--- Screenshot grounding data ---
------------------------------------------------------------------------

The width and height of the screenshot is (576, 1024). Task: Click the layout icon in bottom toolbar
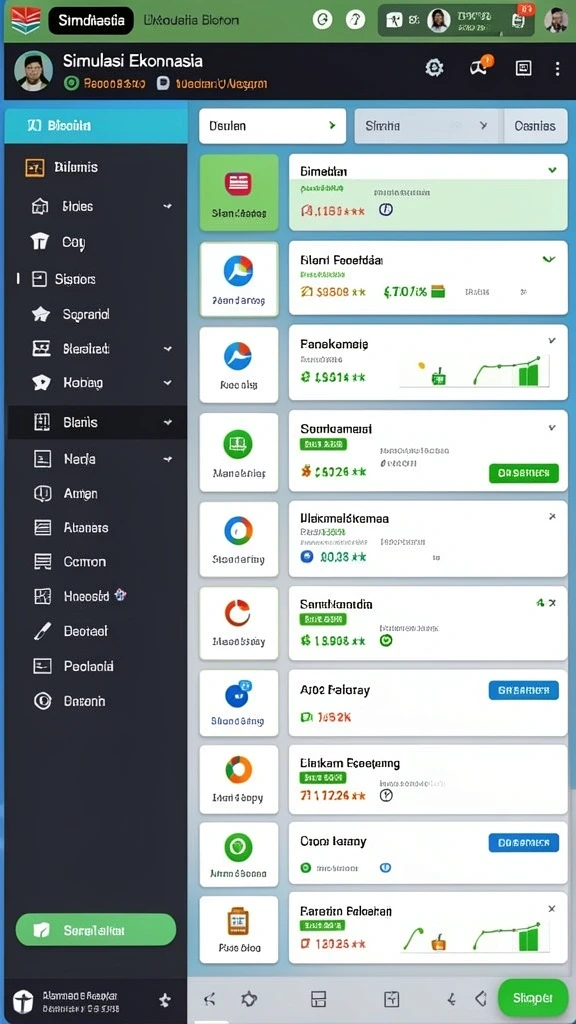[x=319, y=999]
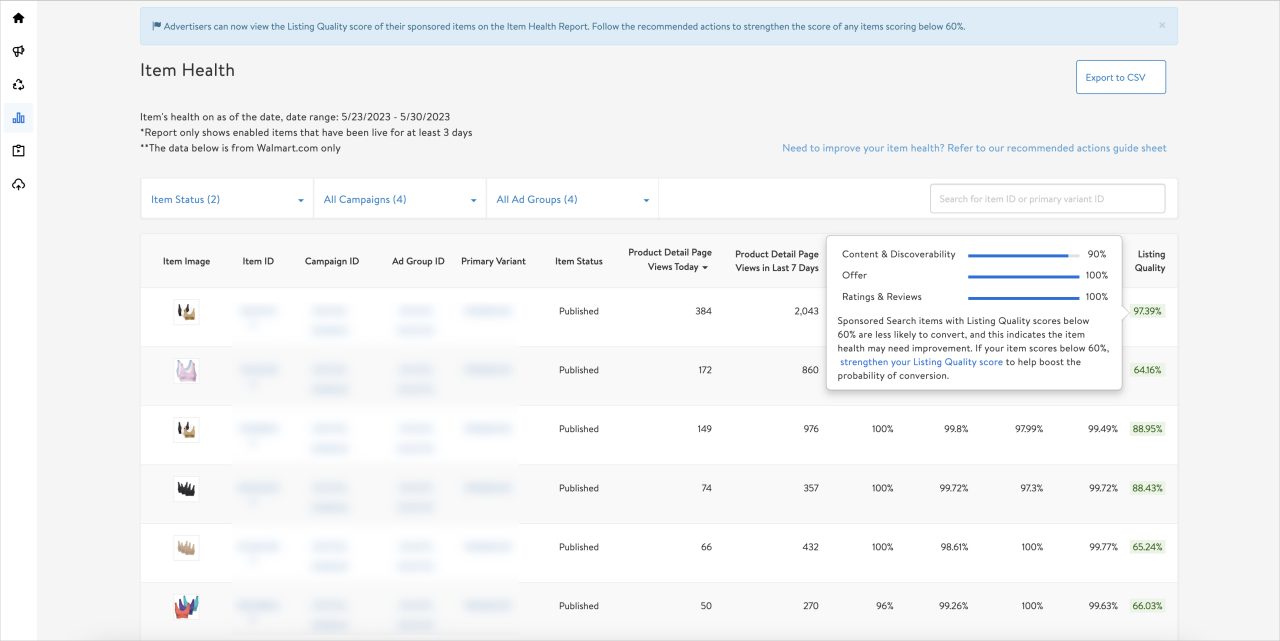
Task: Expand the All Ad Groups (4) dropdown
Action: [x=573, y=200]
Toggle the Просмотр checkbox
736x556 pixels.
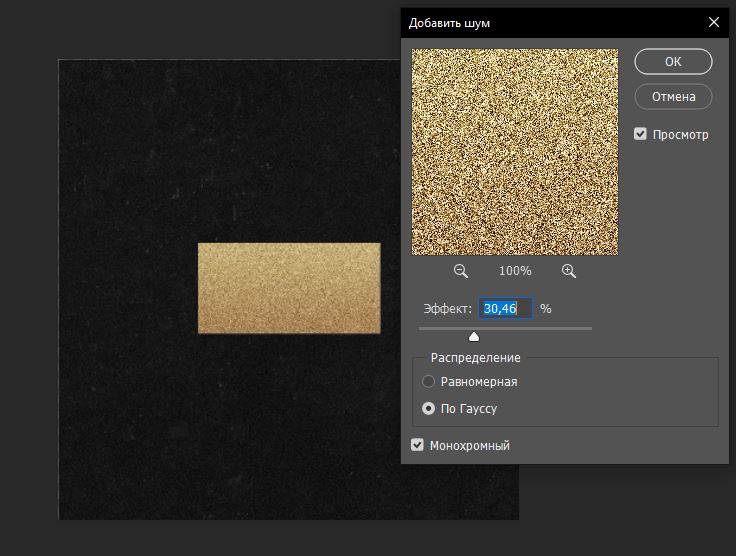[641, 134]
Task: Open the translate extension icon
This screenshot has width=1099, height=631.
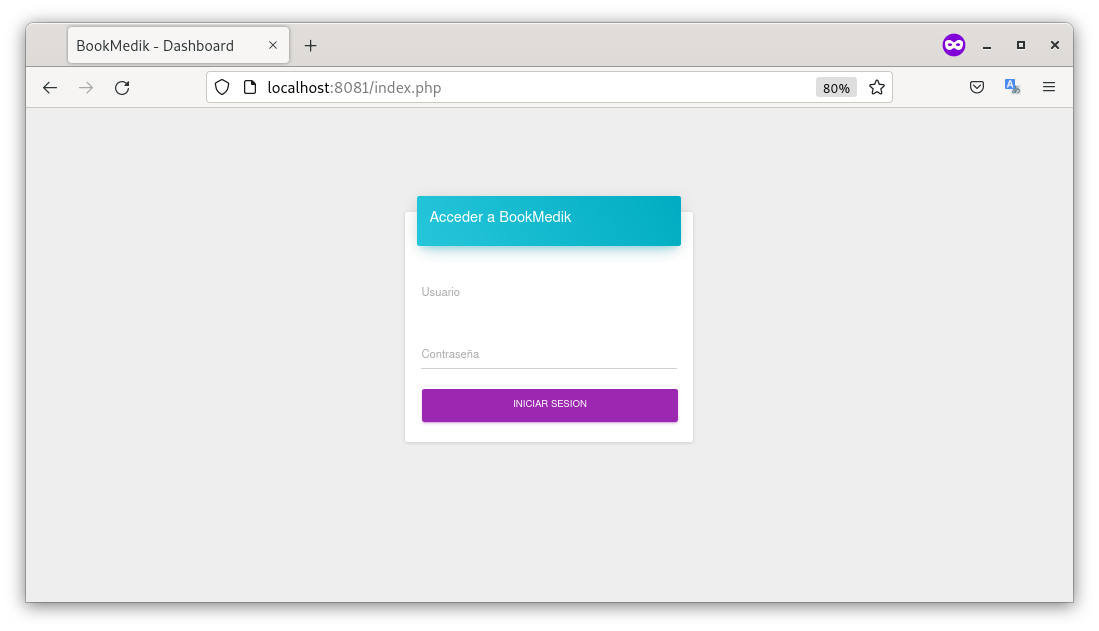Action: [1012, 88]
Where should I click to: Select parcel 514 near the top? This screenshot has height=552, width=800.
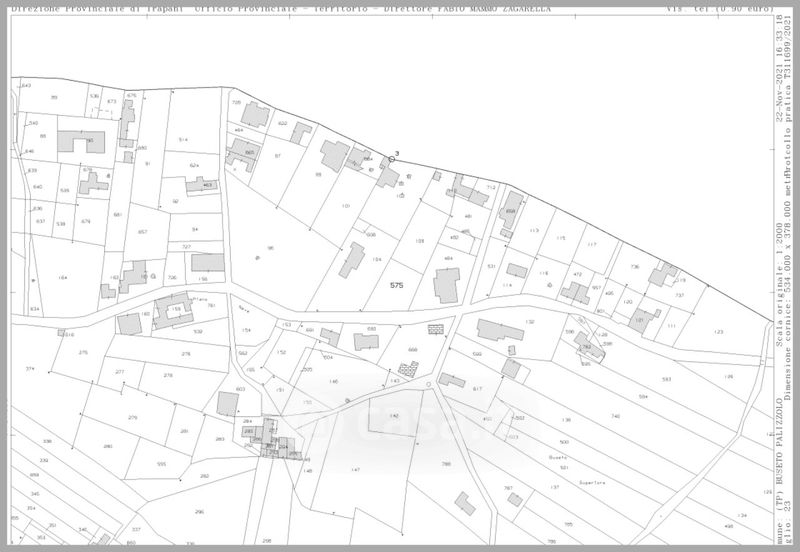[x=183, y=139]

------------------------------------------------------------------------

--- What you need to do ---
The result is an exact copy of the lines from the one holding "736x556 pixels." through the final line of the data above, both ends included, minus the pictures.

--- Solution below ---
736x556 pixels.
[641, 134]
Task: Open the translate extension icon
This screenshot has width=1099, height=631.
Action: [1012, 88]
Where should I click to: Select parcel 514 near the top? This screenshot has height=552, width=800.
[x=183, y=139]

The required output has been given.